# Collinearity Among Categorical Variables in Regression

#### jastingo

##### New Member
Does anyone have any knowledge and/or experience in how to measure collinearity between categorical variables that have more than 2 categories in the context of regression? How would one go about measuring collinearity? Would it be something akin to looking at levels of association via contingency table analysis (Fisher's Test, Pearson's Chi-Square test, etc.)? Or perhaps you could examine correlations of dummy variable codings?

Any information would be very helpful!

#### trinker

##### ggplot2orBust
Variance inflation factor is the method I use.

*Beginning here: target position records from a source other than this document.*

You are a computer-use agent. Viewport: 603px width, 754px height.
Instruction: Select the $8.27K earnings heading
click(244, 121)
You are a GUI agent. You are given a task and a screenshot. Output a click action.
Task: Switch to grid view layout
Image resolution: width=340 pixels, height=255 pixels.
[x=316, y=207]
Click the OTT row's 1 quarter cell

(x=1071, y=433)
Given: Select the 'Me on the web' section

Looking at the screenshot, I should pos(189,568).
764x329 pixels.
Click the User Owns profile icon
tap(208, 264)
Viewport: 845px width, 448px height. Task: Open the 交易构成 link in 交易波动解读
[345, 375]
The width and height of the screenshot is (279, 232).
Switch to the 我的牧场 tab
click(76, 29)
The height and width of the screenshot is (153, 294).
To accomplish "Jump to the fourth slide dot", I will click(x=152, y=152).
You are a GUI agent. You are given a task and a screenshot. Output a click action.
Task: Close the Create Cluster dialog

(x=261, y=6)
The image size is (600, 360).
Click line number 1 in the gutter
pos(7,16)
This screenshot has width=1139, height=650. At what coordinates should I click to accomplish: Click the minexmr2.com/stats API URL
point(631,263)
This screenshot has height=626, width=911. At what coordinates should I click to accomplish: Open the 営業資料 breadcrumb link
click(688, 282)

I'm a researcher not a statistician (caveat) but I use:

vif(fit) # variance inflation factors
Code:
sqrt(vif(fit)) > 2 # problem?
in R as recommended by Rob Kabacoff

#### jastingo

##### New Member
Thanks trinker! What about in generalized linear models? I'm trying to evaluate the validity of a logistic model that includes categorical as well as continuous predictor variables.

#### noetsi

##### Fortran must die
The problem with using correlations for categorical variables is that most software use pearson product moment and that is invalid for categorical data. You should look at polychoric correlations instead. Unfortunately that takes special software like Mplus (I dont know if R does this).

It is widely held that converting categorical variables into a series of dummy variables avoids this problem. Since taking SEM I am less sure this is the case. But regardless you would have to create dummies not use the categorical variable itself.

#### trinker

##### ggplot2orBust
noetsi said:
The problem with using correlations for categorical variables is that most software use pearson product moment and that is invalid for categorical data. You should look at polychoric correlations instead. Unfortunately that takes special software like Mplus (I dont know if R does this)
A quick look up in my trusty R In Action (by Robert Kabacoff author of quick-R) gives us an R answer for polychoric correlations.
Robert I. Kabacoff said:
OTHER TYPES OF CORRELATIONS
The hetcor() function in the polycor package can compute a heterogeneous correlation
matrix containing Pearson product-moment correlations between numeric
variables, polyserial correlations between numeric and ordinal variables, polychoric
correlations between ordinal variables, and tetrachoric correlations between two dichotomous
variables. Polyserial, polychoric, and tetrachoric correlations assume that
the ordinal or dichotomous variables are derived from underlying normal distributions.

#### noetsi

##### Fortran must die
One of thousands of things I have to learn in R (that is how to code it to do it).